Migrations

Migrations are a convenient way for you to alter your database in a structured and organized manner. You could edit fragments of SQL by hand but you would then be responsible for telling other developers that they need to go and run them. You’d also have to keep track of which changes need to be run against the production machines next time you deploy.

The database table `migration` tracks which migrations have already been run so all you have to do is update your application files and call Migrate::current() to work out which migrations should be run. The current version is found in core/config/migration.php so like any other config file you should copy this to app/config to make changes.

Configuration

Key Type Default Description
folder string
'migrations/'
The folder in which migration files will be found.
connection string
null
Configuration name of a database connection to use to write migrations.
table string
'migration'
The database table used to store migration data.
flush_cache boolean
false
If true, all cached data will be erased after all migrations have run, via a call to Cache::delete_all().

Note: After migrations have been run, the configuration file will be rewritten with version information included. These version numbers are used internally and should not be changed.

Creating a Migration

Create a file in the app/migrations folder. The prefix should be an incremental count starting at 001, do not skip numbers and do not have two numbers that match. The first would be something like app/migrations/001_example.php.

namespace Fuel\Migrations;

class Example
{

    function up()
    {
        \DBUtil::create_table('posts', array(
			'id' => array('type' => 'int', 'constraint' => 5),
			'title' => array('type' => 'varchar', 'constraint' => 100),
			'body' => array('type' => 'text'),
		), array('id'));
    }

    function down()
    {
       \DBUtil::drop_table('posts');
    }
}

Run a Migration

A migration can be run in two ways:

  1. Migrate class
  2. Oil Refine Command

The oil command there uses the Refine command to call the migrate task.

$ php oil refine migrate
$ php oil refine migrate:current
$ php oil refine migrate:up
$ php oil refine migrate:down
$ php oil refine migrate --version=10

Migrations are supported for modules and packages too. You can specify on the oil commandline if you want to migrate all, or only specific modules and/or packages. If you do, you can use '--default' to indicate you want to include app migrations.

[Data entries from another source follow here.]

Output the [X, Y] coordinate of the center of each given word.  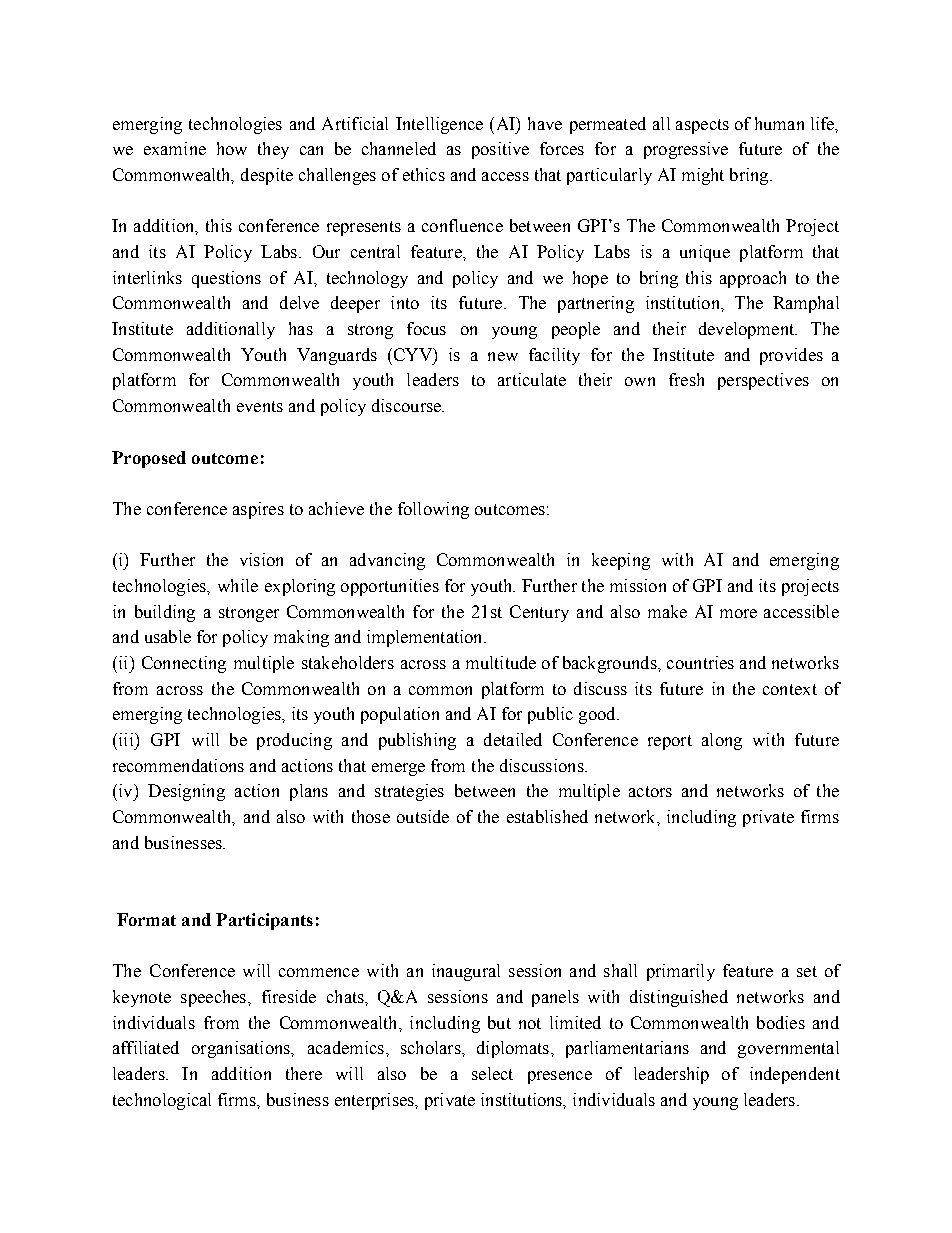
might [703, 176]
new [503, 356]
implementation [426, 638]
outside [423, 816]
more [738, 613]
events [260, 406]
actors [650, 791]
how [232, 148]
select [492, 1073]
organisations [242, 1049]
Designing [186, 792]
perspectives [763, 381]
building [165, 613]
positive [500, 150]
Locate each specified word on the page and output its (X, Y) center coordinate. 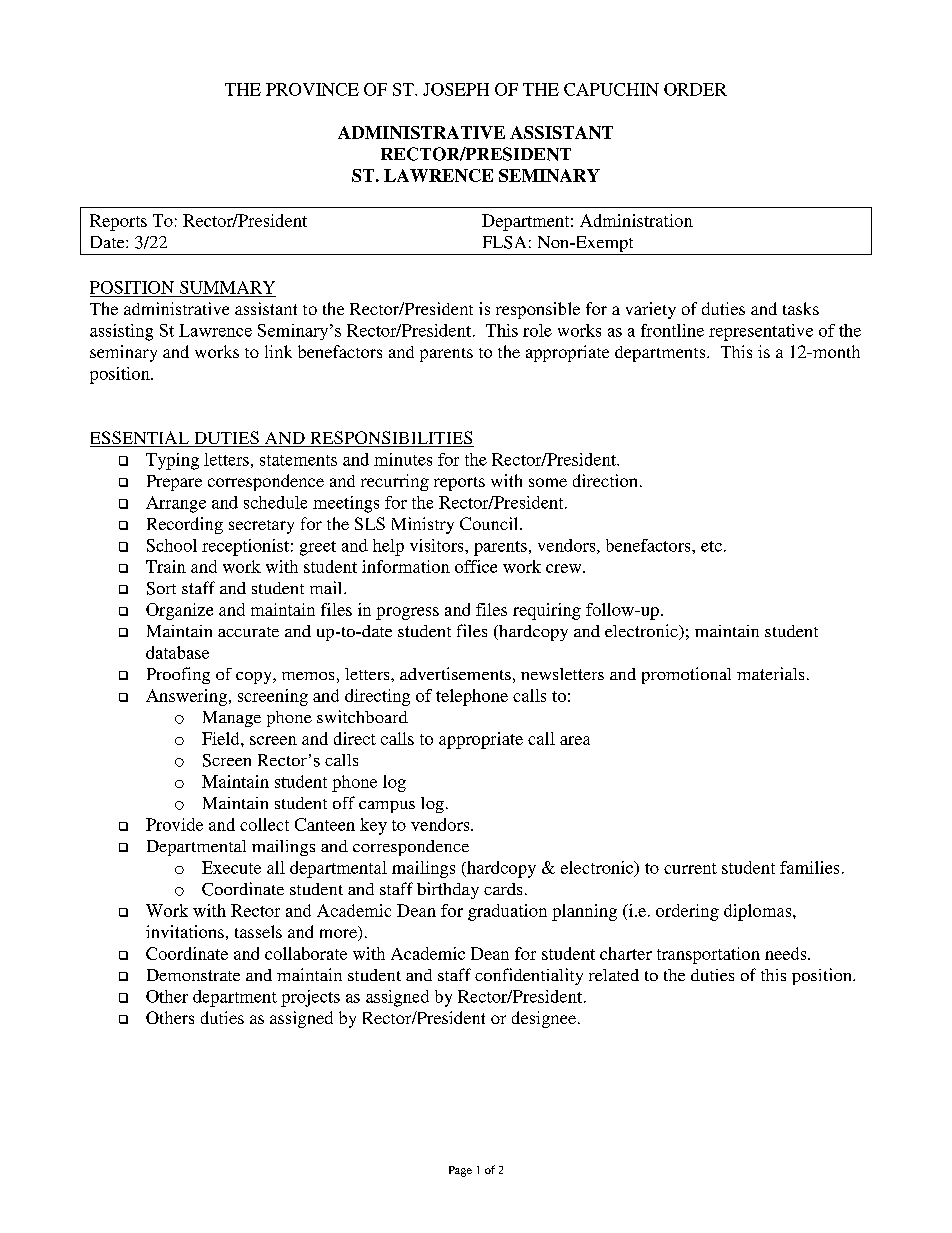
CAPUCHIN (611, 89)
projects (310, 998)
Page (460, 1171)
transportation (708, 955)
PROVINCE (312, 89)
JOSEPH (456, 89)
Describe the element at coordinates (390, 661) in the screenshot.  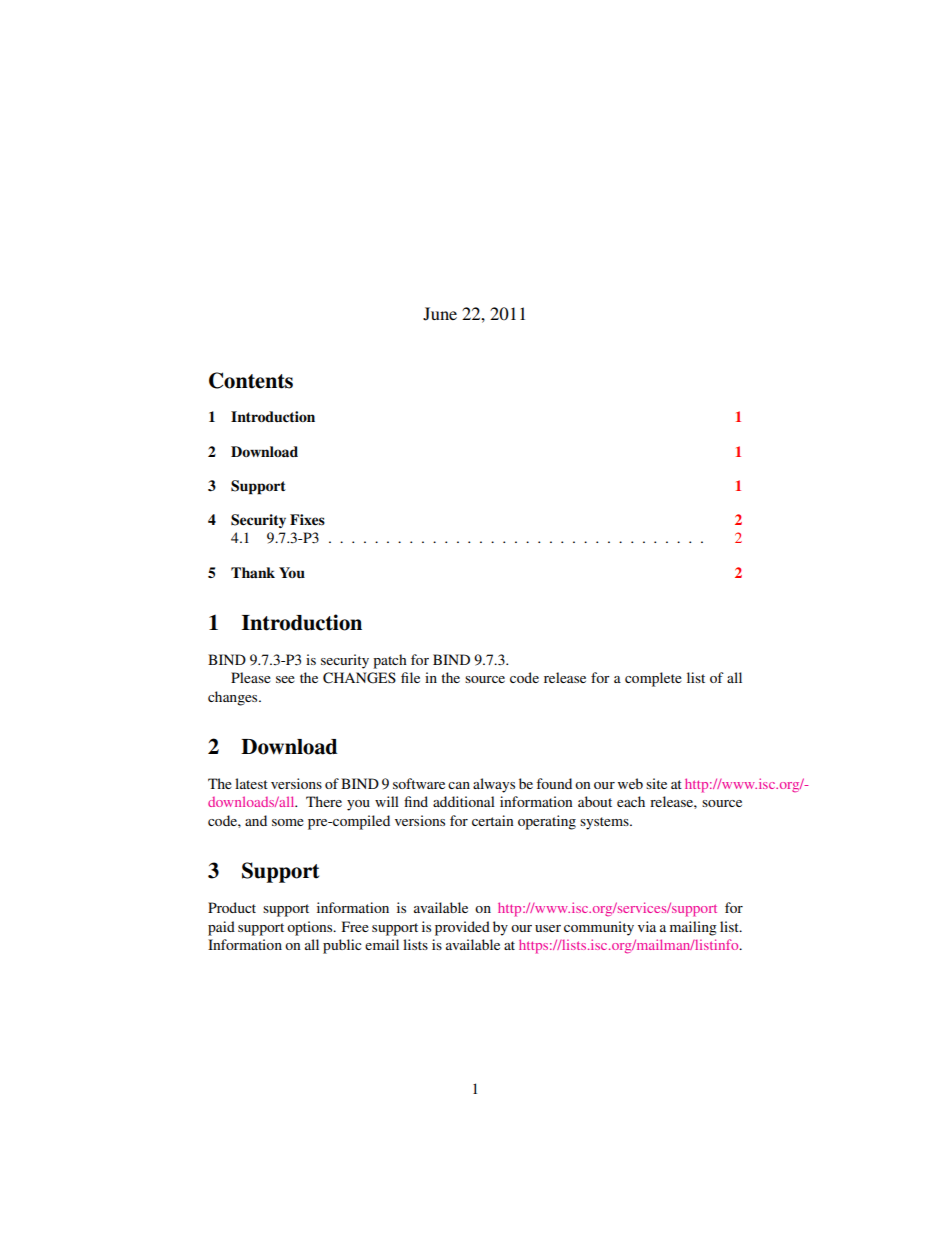
I see `patch` at that location.
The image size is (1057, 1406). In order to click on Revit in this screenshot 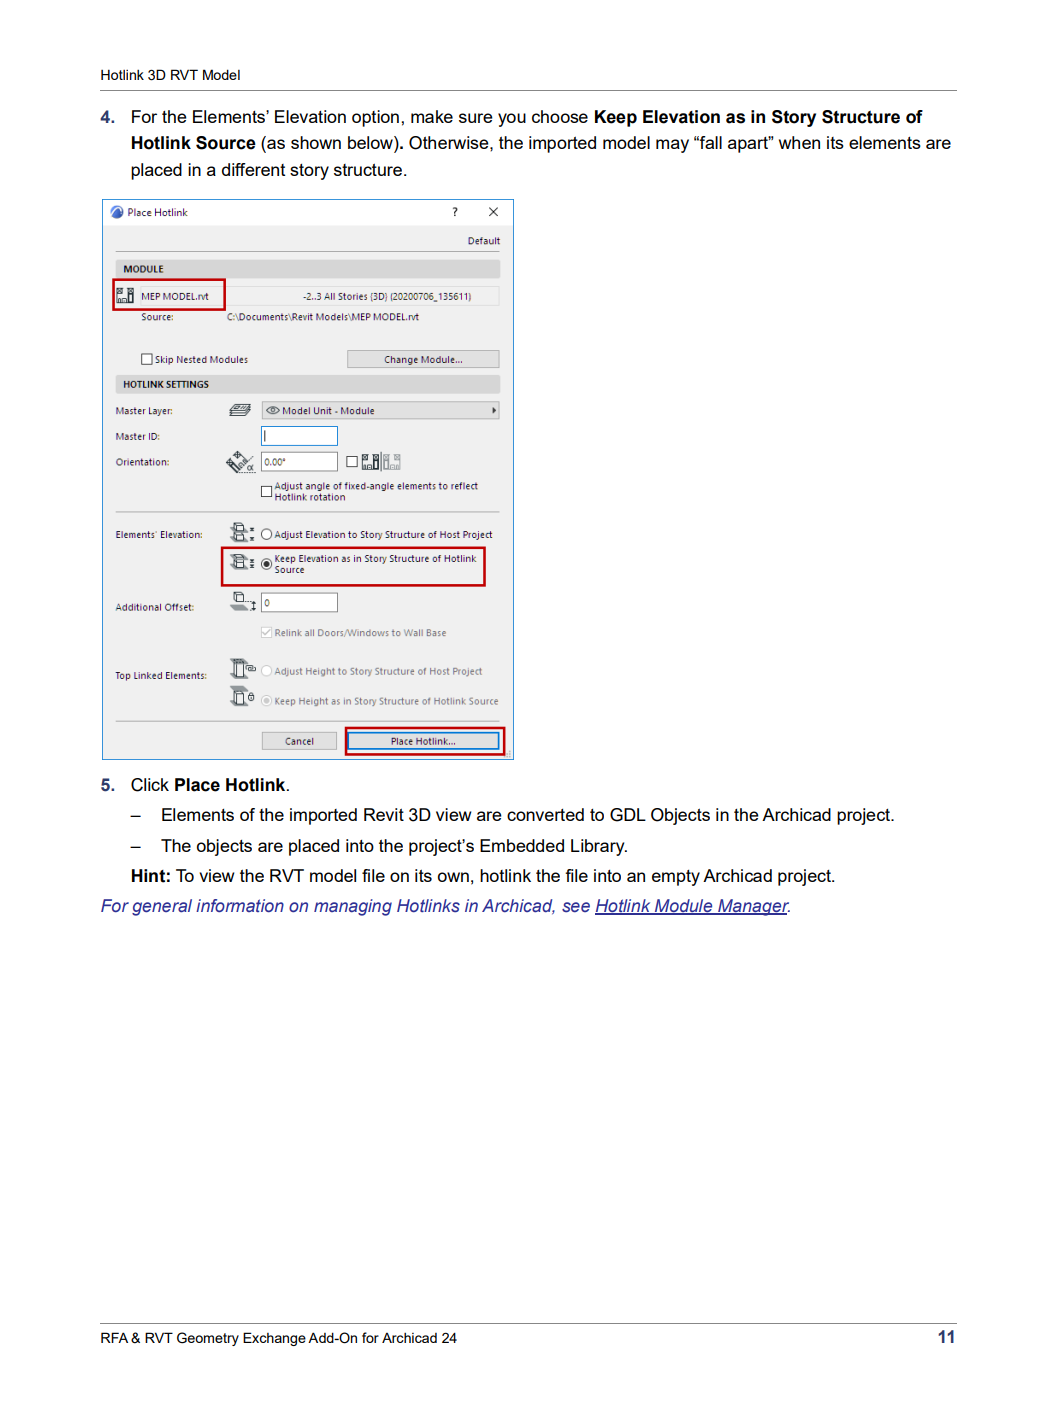, I will do `click(384, 814)`.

$ php oil refine migrate -all
$ php oil refine migrate --modules=module1,module2 --packages=package1
$ php oil refine migrate:up --packages=package1
$ php oil refine migrate:down --modules=module1,module2 --default
$ php oil refine migrate --version=10

Note: The migrate:current task is to match your schema to the version listed in fuel/[app|core]/config/migrate.php as if you have just got a copy of the application, the very latest migration not be the one considered stable. Using oil for migrations will modify this migration config number so the current command will not be relevant in many situations.

Skipping migrations

You can abort the migration process by having your up() or down() method return false. This can be useful if your migration has external dependencies, for example the existence of a table created in a different migration.

This will only abort the migration stack currently being processed, either the application migrations, or the migrations in a single module or package. All migrations in other stacks will be processed as normal.

Prepping a migration

Optionally, a migration class can contain before() and/or after() methods, that can be used for prepping, validation or cleanup functionality. If you have generic functionality, you could create a migration base class for your migrations containing these methods, so you don't have to duplicate code in every migration.

Like with the up() method, the before() and after() methods can return false to signal a failure. This can be useful if your migration has generic external dependencies, or perhaps additional validation steps. When it does, the migration will be skipped, and ultimately aborted if a retry fails too. In the case of the after() method returning false, the migration will be reverted by calling the reverse migration method (i.e. calling down() when on an up() migration, and vice-versa).

The after() method will only be called if the migration itself was succesful. If the migration method returns false, it will not be called.